On the evolution of word usage of classical Chinese poetry
Liang Liu
Department of Statistics and Institute of Bioinformatics
University of Georgia
《Computer Science》2015
ABSTRACT
The hierarchy of classical Chinese poetry has been broadly acknowledged by a number of studies in Chinese literature. However, quantitative investigations about the evolution of classical Chinese poetry are limited. The primary goal of this study is to provide quantitative evidence of the evolutionary linkages, with emphasis on word usage, among different period genres for classical Chinese poetry.
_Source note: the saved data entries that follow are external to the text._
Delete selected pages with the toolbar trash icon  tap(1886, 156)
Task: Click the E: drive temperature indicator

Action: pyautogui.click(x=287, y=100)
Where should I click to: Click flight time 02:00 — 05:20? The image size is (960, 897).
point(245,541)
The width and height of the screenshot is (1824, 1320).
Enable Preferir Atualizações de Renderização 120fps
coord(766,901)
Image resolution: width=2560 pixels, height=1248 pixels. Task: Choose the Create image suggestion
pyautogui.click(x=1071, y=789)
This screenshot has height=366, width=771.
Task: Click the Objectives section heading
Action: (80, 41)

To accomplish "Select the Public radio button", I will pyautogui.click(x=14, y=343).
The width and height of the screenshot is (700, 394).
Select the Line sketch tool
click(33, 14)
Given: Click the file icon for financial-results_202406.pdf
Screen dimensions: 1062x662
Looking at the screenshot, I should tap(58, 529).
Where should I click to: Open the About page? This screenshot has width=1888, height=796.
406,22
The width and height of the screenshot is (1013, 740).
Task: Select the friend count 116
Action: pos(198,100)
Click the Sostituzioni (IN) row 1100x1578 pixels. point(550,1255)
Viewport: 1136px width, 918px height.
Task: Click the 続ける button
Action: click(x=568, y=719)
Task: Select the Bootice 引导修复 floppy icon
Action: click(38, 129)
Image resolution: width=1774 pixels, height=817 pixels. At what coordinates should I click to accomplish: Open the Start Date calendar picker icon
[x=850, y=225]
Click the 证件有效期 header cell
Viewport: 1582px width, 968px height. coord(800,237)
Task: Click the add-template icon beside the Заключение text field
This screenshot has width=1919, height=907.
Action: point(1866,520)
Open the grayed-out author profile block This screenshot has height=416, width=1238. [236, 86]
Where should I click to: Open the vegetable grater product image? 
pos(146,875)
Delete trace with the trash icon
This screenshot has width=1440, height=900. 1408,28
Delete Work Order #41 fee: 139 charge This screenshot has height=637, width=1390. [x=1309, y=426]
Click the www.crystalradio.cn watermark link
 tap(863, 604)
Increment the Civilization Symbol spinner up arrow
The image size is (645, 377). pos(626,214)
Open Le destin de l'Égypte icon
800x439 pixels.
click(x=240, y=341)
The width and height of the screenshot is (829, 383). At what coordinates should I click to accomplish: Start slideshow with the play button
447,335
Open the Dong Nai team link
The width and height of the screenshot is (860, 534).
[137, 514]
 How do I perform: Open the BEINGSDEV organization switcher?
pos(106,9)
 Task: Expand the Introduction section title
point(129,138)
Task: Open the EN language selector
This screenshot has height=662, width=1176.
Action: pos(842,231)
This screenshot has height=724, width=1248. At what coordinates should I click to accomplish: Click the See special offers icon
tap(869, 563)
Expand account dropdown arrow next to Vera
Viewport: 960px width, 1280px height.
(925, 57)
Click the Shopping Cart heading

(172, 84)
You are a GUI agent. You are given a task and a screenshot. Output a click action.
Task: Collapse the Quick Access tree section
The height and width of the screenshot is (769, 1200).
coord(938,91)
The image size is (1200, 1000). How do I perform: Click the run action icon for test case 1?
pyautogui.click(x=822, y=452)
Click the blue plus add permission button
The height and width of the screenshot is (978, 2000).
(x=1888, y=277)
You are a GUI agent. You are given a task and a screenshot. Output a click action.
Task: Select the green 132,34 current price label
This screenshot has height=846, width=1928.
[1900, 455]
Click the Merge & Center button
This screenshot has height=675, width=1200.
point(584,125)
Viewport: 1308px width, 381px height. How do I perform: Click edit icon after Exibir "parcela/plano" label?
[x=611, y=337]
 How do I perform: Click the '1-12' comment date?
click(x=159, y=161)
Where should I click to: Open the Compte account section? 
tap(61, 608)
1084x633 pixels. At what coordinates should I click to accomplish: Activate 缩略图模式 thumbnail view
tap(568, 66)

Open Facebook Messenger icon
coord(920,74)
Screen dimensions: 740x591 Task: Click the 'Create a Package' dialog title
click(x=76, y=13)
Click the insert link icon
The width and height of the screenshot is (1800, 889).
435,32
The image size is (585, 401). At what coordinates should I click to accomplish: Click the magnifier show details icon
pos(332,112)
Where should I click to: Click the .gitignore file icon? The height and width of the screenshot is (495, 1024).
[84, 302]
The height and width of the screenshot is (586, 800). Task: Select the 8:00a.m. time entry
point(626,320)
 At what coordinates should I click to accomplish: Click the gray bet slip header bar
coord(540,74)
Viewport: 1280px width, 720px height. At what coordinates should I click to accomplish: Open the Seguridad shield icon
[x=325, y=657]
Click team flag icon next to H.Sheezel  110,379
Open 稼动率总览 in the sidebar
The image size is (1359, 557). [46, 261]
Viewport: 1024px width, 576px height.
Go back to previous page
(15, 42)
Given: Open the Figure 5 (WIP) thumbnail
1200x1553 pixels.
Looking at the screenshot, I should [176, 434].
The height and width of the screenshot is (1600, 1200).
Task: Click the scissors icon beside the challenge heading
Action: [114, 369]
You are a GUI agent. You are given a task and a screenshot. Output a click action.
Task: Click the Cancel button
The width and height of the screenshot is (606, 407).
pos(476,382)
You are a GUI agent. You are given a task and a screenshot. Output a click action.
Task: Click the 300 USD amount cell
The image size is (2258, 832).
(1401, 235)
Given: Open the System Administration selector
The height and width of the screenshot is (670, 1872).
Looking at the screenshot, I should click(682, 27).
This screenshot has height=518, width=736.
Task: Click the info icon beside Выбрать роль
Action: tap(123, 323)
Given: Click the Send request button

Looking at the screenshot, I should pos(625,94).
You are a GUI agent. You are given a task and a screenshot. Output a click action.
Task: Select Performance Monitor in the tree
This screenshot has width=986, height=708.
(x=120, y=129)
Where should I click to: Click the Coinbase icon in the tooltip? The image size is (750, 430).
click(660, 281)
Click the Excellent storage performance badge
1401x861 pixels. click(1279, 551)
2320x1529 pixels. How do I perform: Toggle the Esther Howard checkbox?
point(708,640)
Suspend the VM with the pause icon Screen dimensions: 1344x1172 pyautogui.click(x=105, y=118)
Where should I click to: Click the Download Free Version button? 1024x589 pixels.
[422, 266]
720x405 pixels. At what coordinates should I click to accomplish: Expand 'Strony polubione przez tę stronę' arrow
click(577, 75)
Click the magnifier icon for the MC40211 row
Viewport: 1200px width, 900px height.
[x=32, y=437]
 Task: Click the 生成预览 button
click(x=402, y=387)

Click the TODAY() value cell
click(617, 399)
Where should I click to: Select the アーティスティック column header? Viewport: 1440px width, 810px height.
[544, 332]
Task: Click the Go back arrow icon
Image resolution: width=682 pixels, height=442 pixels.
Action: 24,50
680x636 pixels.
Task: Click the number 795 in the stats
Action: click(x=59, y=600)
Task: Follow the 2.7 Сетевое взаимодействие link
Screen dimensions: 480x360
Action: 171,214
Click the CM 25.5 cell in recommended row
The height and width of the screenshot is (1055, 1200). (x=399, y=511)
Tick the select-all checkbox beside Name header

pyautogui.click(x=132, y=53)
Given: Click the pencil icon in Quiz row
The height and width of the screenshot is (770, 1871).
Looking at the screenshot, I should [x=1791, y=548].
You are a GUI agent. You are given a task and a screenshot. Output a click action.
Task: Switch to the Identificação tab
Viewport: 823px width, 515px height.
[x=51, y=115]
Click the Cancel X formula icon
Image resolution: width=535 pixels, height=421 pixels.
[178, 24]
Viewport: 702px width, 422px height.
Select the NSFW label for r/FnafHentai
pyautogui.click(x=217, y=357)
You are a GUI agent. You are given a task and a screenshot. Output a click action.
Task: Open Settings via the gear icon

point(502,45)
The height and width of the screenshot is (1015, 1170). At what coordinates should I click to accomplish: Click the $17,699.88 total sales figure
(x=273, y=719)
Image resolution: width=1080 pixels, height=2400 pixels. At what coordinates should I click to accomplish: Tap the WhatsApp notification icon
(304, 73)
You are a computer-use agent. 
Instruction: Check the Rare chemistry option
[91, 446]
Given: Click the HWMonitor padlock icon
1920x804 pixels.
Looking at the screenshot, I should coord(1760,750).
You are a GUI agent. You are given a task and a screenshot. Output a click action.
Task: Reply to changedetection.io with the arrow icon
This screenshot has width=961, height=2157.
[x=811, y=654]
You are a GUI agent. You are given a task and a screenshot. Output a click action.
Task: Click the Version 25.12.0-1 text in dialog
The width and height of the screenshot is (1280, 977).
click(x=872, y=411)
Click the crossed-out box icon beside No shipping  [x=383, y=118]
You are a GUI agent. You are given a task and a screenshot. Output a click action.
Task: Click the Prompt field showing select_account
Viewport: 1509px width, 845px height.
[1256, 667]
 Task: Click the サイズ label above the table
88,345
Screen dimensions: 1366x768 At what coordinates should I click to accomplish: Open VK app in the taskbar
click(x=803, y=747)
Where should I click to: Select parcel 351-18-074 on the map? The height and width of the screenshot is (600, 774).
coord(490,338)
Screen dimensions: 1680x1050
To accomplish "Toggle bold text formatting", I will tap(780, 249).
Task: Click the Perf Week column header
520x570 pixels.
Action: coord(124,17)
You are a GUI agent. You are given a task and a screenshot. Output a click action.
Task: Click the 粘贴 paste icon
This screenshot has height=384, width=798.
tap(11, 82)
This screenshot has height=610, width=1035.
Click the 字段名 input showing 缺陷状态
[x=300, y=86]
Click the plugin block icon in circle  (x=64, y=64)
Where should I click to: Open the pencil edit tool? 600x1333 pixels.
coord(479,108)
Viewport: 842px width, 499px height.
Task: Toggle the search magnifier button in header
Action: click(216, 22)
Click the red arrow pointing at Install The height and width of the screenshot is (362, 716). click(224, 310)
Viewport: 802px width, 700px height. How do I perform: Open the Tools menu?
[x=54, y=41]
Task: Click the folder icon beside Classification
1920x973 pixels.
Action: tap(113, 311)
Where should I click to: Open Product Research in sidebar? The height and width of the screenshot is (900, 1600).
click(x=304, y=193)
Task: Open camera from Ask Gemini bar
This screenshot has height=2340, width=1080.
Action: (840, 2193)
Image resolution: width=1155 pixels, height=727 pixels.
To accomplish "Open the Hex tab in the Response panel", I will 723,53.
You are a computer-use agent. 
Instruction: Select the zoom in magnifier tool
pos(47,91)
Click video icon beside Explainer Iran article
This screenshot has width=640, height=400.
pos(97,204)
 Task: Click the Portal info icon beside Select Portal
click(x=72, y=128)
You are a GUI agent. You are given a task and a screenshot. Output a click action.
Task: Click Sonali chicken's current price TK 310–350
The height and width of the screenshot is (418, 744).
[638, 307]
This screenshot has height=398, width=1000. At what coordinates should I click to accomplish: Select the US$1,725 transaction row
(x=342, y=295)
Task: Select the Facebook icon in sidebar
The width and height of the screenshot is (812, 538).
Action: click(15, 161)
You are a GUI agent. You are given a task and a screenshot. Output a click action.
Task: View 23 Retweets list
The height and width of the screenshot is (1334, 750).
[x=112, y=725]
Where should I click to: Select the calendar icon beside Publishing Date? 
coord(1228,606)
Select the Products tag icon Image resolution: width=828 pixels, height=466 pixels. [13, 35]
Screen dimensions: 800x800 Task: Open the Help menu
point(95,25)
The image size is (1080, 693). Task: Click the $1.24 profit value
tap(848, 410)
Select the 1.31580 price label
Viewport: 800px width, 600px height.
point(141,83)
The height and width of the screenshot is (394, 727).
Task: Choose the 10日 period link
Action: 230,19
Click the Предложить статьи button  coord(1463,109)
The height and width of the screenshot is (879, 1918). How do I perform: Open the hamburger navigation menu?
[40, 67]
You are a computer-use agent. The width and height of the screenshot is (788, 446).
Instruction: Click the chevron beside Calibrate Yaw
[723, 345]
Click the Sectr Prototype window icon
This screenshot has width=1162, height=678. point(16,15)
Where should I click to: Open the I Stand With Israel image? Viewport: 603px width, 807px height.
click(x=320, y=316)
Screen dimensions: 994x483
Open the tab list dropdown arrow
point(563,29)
Specifically, various statistical analyses were performed to find and compare the patterns of word usage in the poems of nine period genres, including shi jing, chu ci, Han shi , Jin shi, Tang shi, Song shi, Yuan shi, Ming shi, and Qing shi. The result of analysis indicates that each of nine period genres has unique patterns of word usage, with some Chinese characters being preferably used by the poems of a particular period genre. The analysis on the general pattern of word preference implies a decreasing trend in the use of ancient Chinese characters along the timeline of dynastic types of classical Chinese poetry. The phylogenetic analysis based on the distance matrix suggests that the evolution of different types of classical Chinese poetry is congruent with their chronological order, suggesting that word frequencies contain useful phylogenetic information and thus can be used to infer evolutionary linkages among various types of classical Chinese poetry. The statistical analyses conducted in this study can be applied to the data sets of general Chinese literature. Such analyses can provide quantitative insights about the evolution of general Chinese literature.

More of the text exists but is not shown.